Apollo snapped his fingers. Suddenly Grover was holding the weirdest musical instrument I’d ever seen. The base was a hollowed-out tortoise shell, which made me feel really bad for the tortoise. Two polished wooden arms stuck out of one side like a bull’s horns, with a bar across the top and seven strings stretching from the bar to the base of the shell. It looked like a combination harp, banjo and dead turtle.
‘Oh!’ Grover almost dropped the lyre. ‘I couldn’t! This is your –’
‘Yes,’ Apollo agreed cheerfully. ‘That’s my own personal lyre. Of course, if you damage it, I’ll incinerate you, but I’m sure you’ll be careful! You can play the lyre, can’t you?’
‘Um...’ Grover plucked a few notes that sounded like a funeral dirge.
‘Keep practising,’ Apollo said. ‘You’ll need the lyre’s magic to capture the celedon. Have Percy distract her while you play.’
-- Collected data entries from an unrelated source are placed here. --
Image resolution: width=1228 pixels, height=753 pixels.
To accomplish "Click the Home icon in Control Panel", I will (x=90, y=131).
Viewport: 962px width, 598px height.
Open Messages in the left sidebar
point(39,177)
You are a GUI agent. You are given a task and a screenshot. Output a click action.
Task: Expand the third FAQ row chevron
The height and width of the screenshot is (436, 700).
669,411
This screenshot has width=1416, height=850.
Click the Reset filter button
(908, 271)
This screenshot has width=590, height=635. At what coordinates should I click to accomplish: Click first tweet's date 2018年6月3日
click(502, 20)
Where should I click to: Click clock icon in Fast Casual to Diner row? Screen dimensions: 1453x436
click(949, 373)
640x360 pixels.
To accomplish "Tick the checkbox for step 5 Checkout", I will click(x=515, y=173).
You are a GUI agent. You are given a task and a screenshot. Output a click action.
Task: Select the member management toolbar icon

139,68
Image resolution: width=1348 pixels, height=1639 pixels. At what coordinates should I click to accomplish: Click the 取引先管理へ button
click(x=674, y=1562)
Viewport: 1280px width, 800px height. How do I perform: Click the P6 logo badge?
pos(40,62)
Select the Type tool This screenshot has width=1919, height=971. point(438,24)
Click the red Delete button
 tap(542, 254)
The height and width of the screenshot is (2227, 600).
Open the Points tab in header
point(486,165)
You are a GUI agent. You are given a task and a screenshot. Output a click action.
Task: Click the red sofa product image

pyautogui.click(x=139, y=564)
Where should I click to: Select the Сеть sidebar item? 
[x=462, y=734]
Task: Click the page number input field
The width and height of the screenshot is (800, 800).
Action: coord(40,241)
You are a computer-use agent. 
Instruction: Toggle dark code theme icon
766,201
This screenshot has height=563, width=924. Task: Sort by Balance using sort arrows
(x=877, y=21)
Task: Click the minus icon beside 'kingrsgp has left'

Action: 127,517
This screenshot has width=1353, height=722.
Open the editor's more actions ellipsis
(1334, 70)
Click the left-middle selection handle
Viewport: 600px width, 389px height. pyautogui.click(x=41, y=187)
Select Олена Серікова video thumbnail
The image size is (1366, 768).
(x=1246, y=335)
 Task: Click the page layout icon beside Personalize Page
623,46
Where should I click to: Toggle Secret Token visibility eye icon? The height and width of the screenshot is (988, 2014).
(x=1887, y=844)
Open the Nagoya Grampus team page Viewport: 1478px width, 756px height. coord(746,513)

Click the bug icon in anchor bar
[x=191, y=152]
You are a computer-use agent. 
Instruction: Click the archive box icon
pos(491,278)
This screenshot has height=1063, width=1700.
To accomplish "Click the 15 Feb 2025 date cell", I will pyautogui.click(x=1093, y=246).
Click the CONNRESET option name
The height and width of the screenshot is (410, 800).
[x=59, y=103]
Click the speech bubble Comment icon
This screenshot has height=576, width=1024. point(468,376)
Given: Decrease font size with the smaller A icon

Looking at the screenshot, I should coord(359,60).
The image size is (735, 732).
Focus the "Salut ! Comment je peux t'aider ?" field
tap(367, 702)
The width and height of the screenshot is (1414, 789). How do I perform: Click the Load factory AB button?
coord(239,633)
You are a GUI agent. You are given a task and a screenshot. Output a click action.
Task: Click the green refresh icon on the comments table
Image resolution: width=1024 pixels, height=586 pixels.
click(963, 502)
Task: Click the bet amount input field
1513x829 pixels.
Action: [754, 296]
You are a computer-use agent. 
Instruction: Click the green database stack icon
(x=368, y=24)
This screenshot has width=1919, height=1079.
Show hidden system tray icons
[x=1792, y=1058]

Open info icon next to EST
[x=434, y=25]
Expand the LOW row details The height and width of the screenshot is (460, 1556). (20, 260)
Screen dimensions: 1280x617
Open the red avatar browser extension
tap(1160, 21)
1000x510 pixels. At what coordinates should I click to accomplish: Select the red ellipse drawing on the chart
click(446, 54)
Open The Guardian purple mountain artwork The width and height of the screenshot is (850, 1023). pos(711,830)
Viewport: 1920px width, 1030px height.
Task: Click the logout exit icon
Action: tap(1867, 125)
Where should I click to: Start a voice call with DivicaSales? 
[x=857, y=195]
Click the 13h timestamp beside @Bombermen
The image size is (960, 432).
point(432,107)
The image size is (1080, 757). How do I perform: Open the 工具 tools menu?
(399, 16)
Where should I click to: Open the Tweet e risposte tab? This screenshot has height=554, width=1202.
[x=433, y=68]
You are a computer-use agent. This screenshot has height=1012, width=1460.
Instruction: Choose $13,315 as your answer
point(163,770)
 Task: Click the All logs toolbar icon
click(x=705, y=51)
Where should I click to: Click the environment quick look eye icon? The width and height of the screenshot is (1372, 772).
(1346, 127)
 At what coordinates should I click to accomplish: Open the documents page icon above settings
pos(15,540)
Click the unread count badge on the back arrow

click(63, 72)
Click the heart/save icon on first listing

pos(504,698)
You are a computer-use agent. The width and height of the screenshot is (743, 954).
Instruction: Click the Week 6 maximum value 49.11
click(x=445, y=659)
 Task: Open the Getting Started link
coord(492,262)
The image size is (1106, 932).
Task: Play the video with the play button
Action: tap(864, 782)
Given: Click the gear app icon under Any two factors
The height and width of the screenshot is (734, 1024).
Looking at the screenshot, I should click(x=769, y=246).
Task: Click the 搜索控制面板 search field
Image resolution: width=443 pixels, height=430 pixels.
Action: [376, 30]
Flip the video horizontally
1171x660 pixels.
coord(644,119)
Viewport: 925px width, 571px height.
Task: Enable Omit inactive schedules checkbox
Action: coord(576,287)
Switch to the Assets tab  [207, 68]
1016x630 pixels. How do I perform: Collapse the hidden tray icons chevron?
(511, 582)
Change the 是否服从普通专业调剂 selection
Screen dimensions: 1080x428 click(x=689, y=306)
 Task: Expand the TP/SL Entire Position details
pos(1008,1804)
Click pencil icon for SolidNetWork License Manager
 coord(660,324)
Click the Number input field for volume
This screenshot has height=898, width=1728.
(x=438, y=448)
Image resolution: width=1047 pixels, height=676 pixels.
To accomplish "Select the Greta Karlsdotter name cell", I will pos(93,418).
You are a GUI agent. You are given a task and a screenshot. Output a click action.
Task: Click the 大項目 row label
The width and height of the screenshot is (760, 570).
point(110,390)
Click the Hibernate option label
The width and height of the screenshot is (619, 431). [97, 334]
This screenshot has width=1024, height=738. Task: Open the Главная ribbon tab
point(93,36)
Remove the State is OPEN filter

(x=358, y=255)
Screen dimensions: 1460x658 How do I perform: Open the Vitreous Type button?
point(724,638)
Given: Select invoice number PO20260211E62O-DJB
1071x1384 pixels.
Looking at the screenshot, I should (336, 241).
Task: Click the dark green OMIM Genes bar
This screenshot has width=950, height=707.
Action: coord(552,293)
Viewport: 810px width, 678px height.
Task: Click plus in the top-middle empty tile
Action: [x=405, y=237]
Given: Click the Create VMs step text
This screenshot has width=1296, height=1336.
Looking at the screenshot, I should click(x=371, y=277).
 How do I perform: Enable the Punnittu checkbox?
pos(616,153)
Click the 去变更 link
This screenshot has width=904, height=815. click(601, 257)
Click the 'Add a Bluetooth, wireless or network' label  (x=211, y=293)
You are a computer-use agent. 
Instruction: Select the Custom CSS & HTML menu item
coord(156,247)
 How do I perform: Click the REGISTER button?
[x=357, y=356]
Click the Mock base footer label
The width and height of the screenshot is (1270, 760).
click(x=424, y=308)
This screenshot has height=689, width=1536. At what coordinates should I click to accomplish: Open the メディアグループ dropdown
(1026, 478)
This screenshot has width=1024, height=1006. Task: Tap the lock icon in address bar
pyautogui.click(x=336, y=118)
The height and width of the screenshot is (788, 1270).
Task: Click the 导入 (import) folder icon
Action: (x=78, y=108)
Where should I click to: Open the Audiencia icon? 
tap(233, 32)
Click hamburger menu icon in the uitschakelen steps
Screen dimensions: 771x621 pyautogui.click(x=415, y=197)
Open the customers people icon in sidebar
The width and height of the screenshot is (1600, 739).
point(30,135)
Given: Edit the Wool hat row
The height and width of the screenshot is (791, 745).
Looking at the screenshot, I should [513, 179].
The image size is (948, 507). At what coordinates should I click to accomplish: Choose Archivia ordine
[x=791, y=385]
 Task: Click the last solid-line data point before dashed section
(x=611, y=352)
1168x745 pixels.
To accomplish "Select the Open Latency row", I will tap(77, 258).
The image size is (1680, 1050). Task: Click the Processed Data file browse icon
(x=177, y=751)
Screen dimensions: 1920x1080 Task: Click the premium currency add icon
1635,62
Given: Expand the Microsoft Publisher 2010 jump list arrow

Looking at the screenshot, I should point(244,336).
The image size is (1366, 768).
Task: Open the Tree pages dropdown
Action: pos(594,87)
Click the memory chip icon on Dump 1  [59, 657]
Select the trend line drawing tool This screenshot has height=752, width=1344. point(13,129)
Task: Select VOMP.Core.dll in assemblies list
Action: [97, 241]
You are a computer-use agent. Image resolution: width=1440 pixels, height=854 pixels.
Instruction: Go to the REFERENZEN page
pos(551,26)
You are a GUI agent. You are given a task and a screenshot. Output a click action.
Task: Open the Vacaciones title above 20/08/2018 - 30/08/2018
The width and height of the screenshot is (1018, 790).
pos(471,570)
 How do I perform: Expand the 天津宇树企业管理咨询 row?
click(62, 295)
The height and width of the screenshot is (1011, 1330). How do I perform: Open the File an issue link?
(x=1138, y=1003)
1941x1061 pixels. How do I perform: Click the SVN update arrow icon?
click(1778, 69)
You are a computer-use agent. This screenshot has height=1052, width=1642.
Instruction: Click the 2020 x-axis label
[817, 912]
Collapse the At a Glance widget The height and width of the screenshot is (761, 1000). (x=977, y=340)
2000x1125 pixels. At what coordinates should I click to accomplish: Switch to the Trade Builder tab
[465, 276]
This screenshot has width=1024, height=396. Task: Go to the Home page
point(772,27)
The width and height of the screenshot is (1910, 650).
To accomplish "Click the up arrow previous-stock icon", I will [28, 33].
‘Distract her,’ I repeated.
This quest was sounding worse and worse. I didn’t see how a tortoiseshell harp could defeat a golden automaton, but Apollo clapped me on the shoulder like everything was settled.
‘Excellent!’ he said. ‘I’ll meet you at the Empire State Building at sunset. Bring me the celedon. One way or another I’ll persuade Hephaestus to fix her. Just don’t be late! I can’t keep my audience waiting. And remember – not a scratch on that lyre.’
Then the sun god and his golden backup singers disappeared in a cloud of steam.
‘Happy birthday to me,’ Grover whimpered and plucked a sour note on the harp.